Or at least be fair with the bashing. The idea that NAte doesn't play youth is wrong. Anyone notice how many minutes Jack got? 

Nate plays who he thinks will help win the game, regardless of their age. I don't think the players, including Webster and Aldridge, would want it any other way.


----------



## Talkhard (May 13, 2003)

MAS RipCity said:


> So you're in favor of playing guys who aren't part of our future like Raef Dixon and Magloire?


That's something else I'm sick of--the steady bashing of Dixon. The guy has made more big-time shots for us this year than anyone except Randolph. We'd have three or four more games in the loss column without his steady shooting. On a team woefully short of offensive firepower, Dixon is a welcome presence on the court.


----------



## yakbladder (Sep 13, 2003)

drexlersdad said:


> The Outlaw sub at the end was genius. He had 3 blocks right out of the gate 2 on Gay, who was killing us. Great sub. He still doesn't play Martell enough for anyones liking, but you know what? He doesn't care about "developing" our youth. He just wants to win every game we play. And thats cool with me. Now if only our youth could win, I would be really happy!



I actually think he'd like to see Webster be a lot more aggressive, I just think Webster doesn't have his game going right now or doesn't fully understand that all of us want him to take as many shots as he can get. Dixon scored 8 in that third quarter and as much as I don't like the runt's defense, his aggressiveness kept us in the game, something I think Webster is trying to figure out.


----------



## Tince (Jul 11, 2004)

MAS RipCity said:


> So you're in favor of playing guys who aren't part of our future like Raef Dixon and Magloire?
> That's my only gripe. Quit playing guys who aren't going to be here. We aren't goign anywhere this year so we might as well get as much PT for our core as possible!


I'm in favor of playing the best players. I'm in favor of a coach who gives out minutes based on who is going to give his team the best chance of win. 

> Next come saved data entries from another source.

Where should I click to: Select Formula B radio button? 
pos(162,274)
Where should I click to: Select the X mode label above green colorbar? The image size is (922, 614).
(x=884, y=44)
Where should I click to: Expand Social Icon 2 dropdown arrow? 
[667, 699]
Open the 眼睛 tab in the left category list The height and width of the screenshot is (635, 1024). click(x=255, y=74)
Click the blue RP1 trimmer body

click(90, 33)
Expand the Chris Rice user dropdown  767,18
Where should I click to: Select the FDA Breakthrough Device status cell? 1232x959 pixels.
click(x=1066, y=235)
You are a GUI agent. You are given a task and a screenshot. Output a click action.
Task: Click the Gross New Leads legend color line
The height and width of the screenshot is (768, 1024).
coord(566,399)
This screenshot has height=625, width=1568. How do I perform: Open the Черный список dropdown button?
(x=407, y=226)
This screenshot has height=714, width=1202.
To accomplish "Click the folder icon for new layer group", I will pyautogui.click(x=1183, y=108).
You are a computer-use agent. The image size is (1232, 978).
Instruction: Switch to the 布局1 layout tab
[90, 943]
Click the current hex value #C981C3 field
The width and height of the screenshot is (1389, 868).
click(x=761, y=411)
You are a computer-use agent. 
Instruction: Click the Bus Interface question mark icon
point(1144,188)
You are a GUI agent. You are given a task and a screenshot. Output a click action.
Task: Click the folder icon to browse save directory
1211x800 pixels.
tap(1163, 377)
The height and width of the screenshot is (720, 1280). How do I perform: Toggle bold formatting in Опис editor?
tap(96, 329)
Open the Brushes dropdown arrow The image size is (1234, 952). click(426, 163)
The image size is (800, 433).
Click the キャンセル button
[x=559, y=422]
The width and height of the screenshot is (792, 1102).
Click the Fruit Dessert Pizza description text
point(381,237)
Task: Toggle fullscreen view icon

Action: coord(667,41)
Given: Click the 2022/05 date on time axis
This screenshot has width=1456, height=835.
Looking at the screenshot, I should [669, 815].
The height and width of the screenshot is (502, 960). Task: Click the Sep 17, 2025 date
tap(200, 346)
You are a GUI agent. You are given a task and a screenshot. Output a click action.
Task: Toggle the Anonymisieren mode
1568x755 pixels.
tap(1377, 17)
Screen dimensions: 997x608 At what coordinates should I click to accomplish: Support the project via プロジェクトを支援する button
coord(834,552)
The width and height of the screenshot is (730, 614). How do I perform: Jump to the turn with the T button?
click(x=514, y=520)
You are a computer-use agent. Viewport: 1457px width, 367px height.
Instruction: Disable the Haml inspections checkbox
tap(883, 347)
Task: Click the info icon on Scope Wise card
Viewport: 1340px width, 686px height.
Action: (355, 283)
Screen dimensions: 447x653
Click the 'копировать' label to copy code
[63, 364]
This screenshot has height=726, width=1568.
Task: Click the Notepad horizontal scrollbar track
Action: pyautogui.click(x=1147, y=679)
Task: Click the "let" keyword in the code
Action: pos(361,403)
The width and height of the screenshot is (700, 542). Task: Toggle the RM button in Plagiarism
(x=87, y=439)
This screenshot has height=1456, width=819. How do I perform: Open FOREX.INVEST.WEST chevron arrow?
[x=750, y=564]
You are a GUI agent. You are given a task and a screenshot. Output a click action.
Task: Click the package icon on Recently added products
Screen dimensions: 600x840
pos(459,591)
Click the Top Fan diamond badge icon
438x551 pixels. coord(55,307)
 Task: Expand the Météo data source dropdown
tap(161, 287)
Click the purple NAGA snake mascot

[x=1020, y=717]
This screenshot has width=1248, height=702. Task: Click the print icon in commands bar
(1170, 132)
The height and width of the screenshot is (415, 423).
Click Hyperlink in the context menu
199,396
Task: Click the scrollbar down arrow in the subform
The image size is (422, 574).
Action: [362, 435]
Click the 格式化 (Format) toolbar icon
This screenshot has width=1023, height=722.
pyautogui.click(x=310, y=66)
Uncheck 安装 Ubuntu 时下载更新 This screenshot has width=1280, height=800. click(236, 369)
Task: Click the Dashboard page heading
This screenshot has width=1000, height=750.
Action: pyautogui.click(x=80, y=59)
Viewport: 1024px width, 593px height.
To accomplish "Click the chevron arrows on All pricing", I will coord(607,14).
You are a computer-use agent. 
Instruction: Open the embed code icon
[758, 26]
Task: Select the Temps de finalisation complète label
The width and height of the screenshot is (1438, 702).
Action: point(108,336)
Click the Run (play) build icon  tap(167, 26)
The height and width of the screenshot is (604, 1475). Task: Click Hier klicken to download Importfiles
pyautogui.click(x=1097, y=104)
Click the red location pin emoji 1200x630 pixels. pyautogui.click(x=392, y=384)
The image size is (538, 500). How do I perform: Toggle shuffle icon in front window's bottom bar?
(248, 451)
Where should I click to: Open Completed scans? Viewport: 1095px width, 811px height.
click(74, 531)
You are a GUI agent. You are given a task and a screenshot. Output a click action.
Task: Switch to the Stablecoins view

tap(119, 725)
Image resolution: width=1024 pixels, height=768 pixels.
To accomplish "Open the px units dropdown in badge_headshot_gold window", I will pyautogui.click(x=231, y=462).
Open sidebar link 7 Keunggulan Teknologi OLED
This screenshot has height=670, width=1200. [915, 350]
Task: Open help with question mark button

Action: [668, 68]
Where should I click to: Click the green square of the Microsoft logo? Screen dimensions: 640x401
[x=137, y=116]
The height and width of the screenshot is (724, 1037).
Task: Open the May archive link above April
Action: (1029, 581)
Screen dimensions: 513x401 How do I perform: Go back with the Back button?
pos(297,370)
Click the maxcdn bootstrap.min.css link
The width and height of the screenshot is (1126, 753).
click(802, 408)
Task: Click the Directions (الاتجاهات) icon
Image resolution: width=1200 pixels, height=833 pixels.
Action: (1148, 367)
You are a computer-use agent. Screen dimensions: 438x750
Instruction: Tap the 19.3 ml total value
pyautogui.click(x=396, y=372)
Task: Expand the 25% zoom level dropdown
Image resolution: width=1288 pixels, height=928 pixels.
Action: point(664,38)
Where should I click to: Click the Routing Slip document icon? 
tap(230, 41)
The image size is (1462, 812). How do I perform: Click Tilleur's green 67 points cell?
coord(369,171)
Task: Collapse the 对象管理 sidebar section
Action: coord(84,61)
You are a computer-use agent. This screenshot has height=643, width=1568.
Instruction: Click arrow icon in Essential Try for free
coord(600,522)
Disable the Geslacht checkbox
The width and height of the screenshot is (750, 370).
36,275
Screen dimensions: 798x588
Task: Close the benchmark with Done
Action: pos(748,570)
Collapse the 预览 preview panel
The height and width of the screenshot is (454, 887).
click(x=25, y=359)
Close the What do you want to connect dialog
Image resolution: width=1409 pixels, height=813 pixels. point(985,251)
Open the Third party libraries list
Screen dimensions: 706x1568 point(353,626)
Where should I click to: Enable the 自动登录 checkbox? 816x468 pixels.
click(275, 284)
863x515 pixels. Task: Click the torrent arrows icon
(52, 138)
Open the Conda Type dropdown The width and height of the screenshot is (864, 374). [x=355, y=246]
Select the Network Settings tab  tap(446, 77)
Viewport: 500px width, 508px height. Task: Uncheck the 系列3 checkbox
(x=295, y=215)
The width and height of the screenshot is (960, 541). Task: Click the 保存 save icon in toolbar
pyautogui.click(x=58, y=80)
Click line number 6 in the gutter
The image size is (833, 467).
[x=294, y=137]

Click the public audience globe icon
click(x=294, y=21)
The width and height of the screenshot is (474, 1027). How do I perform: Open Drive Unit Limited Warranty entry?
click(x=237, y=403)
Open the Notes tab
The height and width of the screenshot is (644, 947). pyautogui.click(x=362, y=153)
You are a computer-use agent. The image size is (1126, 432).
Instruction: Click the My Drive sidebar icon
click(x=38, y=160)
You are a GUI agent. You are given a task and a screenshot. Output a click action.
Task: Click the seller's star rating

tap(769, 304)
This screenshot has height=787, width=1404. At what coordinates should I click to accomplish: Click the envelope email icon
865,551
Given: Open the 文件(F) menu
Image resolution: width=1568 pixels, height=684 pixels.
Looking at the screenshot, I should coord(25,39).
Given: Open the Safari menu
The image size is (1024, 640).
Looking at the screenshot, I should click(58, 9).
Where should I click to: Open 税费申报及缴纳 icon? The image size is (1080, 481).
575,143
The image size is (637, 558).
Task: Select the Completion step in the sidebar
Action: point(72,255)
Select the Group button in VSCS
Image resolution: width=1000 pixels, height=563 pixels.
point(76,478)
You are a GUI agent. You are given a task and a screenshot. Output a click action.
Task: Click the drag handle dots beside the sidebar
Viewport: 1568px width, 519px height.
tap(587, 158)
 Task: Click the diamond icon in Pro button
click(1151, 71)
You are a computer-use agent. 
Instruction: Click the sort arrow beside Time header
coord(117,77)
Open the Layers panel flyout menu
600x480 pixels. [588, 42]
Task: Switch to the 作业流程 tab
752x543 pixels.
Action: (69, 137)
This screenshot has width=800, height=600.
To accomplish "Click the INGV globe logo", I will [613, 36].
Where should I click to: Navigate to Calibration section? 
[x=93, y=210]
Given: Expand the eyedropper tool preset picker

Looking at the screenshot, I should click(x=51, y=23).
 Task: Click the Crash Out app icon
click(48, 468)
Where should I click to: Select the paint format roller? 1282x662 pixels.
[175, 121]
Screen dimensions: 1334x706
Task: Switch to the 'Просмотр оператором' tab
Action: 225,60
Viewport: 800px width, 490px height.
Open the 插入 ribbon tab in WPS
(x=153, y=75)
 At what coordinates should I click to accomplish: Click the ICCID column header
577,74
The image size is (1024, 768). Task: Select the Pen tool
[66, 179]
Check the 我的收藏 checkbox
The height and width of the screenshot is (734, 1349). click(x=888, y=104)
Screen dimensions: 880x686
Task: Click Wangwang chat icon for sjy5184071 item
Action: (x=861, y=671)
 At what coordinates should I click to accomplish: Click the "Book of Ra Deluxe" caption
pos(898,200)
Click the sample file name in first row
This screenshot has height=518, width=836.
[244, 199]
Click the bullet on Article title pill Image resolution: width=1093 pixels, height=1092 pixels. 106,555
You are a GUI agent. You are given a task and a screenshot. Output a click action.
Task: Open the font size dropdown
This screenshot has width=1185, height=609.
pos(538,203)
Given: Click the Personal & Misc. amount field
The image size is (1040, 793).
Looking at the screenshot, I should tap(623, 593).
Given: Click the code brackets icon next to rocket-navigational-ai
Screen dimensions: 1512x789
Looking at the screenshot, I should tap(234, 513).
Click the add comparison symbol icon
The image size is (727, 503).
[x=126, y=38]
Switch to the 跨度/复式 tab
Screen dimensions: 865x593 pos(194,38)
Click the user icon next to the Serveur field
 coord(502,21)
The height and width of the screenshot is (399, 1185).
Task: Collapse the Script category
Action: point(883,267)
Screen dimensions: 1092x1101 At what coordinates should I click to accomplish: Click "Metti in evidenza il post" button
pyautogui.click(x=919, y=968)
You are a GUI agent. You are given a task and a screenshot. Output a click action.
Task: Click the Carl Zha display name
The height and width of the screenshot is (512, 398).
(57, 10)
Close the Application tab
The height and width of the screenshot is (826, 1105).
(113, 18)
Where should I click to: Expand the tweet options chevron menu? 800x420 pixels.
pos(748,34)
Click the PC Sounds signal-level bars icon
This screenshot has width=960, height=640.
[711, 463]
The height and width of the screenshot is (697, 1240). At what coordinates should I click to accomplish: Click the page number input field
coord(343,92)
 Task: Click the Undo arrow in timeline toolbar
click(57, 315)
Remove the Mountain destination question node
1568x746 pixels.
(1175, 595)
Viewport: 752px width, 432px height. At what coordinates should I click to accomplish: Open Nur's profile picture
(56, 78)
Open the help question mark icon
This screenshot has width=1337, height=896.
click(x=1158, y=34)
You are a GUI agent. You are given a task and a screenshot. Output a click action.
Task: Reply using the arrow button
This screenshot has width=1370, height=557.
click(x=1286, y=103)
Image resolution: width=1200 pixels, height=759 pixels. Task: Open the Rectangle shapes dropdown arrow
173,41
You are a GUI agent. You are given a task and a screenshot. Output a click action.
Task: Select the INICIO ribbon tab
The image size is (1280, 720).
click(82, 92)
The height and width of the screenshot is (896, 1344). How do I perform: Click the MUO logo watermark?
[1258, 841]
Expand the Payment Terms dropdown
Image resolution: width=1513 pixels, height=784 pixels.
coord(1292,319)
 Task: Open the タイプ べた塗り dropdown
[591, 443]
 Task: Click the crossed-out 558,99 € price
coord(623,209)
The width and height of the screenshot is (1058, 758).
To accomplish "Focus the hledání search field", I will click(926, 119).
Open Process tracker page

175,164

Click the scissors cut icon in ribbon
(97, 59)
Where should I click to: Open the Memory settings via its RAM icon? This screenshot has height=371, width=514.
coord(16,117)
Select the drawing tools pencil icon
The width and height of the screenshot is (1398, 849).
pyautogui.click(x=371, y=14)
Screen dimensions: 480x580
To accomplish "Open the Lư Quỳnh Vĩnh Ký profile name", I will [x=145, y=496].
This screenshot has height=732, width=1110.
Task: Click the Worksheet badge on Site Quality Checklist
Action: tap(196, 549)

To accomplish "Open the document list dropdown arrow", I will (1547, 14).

I don't want a coach who gives minutes to players because of what pick they were in the draft, how much money they make, or because they're 19 years old.


----------



## Fork (Jan 2, 2003)

Talkhard said:


> With all of our injuries and all of our new faces, we sit at 10-14 right now. That's almost a miracle, guys. I say enough with the ridiculous bashing of McMillan. He obviously knows something about coaching.


I've probably never agreed with any of your posts more than this one.


----------



## Fork (Jan 2, 2003)

MAS RipCity said:


> So you're in favor of playing guys who aren't part of our future like Raef Dixon and Magloire?
> That's my only gripe. Quit playing guys who aren't going to be here. We aren't goign anywhere this year so we might as well get as much PT for our core as possible!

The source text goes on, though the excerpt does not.